> **Task brief**
Give each record below again, without a single difference.

> **Provided data**

........

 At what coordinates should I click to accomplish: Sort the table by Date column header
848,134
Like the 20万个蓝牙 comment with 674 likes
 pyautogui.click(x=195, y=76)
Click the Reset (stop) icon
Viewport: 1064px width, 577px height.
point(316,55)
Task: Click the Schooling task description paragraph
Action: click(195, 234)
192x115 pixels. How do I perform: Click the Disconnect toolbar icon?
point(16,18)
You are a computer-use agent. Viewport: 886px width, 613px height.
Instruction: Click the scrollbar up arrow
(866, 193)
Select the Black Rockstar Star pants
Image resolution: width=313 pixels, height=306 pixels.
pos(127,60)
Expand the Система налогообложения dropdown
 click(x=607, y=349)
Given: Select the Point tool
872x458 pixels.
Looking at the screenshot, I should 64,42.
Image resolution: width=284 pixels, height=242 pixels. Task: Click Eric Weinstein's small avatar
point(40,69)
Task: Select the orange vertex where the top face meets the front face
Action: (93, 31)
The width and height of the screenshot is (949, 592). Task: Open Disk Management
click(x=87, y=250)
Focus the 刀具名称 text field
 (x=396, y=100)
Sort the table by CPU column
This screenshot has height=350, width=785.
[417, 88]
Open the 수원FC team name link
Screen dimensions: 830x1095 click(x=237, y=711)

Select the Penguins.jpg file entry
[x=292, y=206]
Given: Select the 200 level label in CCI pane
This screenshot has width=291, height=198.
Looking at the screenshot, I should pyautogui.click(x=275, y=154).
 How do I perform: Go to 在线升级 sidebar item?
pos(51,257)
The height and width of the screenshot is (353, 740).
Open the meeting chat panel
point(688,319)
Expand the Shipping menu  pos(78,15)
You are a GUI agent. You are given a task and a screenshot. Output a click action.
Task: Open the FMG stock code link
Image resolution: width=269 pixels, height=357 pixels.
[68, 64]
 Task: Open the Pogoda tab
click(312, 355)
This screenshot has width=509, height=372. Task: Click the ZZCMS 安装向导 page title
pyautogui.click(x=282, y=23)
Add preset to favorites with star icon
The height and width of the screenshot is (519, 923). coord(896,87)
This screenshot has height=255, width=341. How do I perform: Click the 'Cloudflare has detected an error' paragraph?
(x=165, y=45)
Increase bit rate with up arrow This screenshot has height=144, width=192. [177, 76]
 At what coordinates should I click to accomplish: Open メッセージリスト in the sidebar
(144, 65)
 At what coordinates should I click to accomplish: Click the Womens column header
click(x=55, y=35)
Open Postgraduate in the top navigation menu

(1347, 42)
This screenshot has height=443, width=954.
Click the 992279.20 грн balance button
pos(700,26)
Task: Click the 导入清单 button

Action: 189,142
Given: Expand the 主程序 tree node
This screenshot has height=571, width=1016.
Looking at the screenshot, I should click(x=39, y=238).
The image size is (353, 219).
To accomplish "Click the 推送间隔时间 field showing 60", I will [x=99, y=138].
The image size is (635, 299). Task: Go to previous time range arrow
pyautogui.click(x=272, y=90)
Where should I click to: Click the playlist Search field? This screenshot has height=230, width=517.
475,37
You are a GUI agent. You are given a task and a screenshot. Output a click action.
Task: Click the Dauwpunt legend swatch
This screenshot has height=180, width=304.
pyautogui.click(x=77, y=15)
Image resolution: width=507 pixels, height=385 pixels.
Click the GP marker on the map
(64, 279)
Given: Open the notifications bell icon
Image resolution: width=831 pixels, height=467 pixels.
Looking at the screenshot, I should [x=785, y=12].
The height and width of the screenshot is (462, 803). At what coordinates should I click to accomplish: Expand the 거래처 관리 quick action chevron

........

> **Answer to the exercise**
 At what coordinates should I click to accomplish: Sort the table by Date column header
848,134
Like the 20万个蓝牙 comment with 674 likes
 pyautogui.click(x=195, y=76)
Click the Reset (stop) icon
Viewport: 1064px width, 577px height.
point(316,55)
Task: Click the Schooling task description paragraph
Action: click(195, 234)
192x115 pixels. How do I perform: Click the Disconnect toolbar icon?
point(16,18)
You are a computer-use agent. Viewport: 886px width, 613px height.
Instruction: Click the scrollbar up arrow
(866, 193)
Select the Black Rockstar Star pants
Image resolution: width=313 pixels, height=306 pixels.
pos(127,60)
Expand the Система налогообложения dropdown
 click(x=607, y=349)
Given: Select the Point tool
872x458 pixels.
Looking at the screenshot, I should 64,42.
Image resolution: width=284 pixels, height=242 pixels. Task: Click Eric Weinstein's small avatar
point(40,69)
Task: Select the orange vertex where the top face meets the front face
Action: (93, 31)
The width and height of the screenshot is (949, 592). Task: Open Disk Management
click(x=87, y=250)
Focus the 刀具名称 text field
 (x=396, y=100)
Sort the table by CPU column
This screenshot has height=350, width=785.
[417, 88]
Open the 수원FC team name link
Screen dimensions: 830x1095 click(x=237, y=711)

Select the Penguins.jpg file entry
[x=292, y=206]
Given: Select the 200 level label in CCI pane
This screenshot has width=291, height=198.
Looking at the screenshot, I should pyautogui.click(x=275, y=154).
 How do I perform: Go to 在线升级 sidebar item?
pos(51,257)
The height and width of the screenshot is (353, 740).
Open the meeting chat panel
point(688,319)
Expand the Shipping menu  pos(78,15)
You are a GUI agent. You are given a task and a screenshot. Output a click action.
Task: Open the FMG stock code link
Image resolution: width=269 pixels, height=357 pixels.
[68, 64]
 Task: Open the Pogoda tab
click(312, 355)
This screenshot has width=509, height=372. Task: Click the ZZCMS 安装向导 page title
pyautogui.click(x=282, y=23)
Add preset to favorites with star icon
The height and width of the screenshot is (519, 923). coord(896,87)
This screenshot has height=255, width=341. How do I perform: Click the 'Cloudflare has detected an error' paragraph?
(x=165, y=45)
Increase bit rate with up arrow This screenshot has height=144, width=192. [177, 76]
 At what coordinates should I click to accomplish: Open メッセージリスト in the sidebar
(144, 65)
 At what coordinates should I click to accomplish: Click the Womens column header
click(x=55, y=35)
Open Postgraduate in the top navigation menu

(1347, 42)
This screenshot has height=443, width=954.
Click the 992279.20 грн balance button
pos(700,26)
Task: Click the 导入清单 button

Action: 189,142
Given: Expand the 主程序 tree node
This screenshot has height=571, width=1016.
Looking at the screenshot, I should click(x=39, y=238).
The image size is (353, 219).
To accomplish "Click the 推送间隔时间 field showing 60", I will [x=99, y=138].
The image size is (635, 299). Task: Go to previous time range arrow
pyautogui.click(x=272, y=90)
Where should I click to: Click the playlist Search field? This screenshot has height=230, width=517.
475,37
You are a GUI agent. You are given a task and a screenshot. Output a click action.
Task: Click the Dauwpunt legend swatch
This screenshot has height=180, width=304.
pyautogui.click(x=77, y=15)
Image resolution: width=507 pixels, height=385 pixels.
Click the GP marker on the map
(64, 279)
Given: Open the notifications bell icon
Image resolution: width=831 pixels, height=467 pixels.
Looking at the screenshot, I should [x=785, y=12].
The height and width of the screenshot is (462, 803). At what coordinates should I click to accomplish: Expand the 거래처 관리 quick action chevron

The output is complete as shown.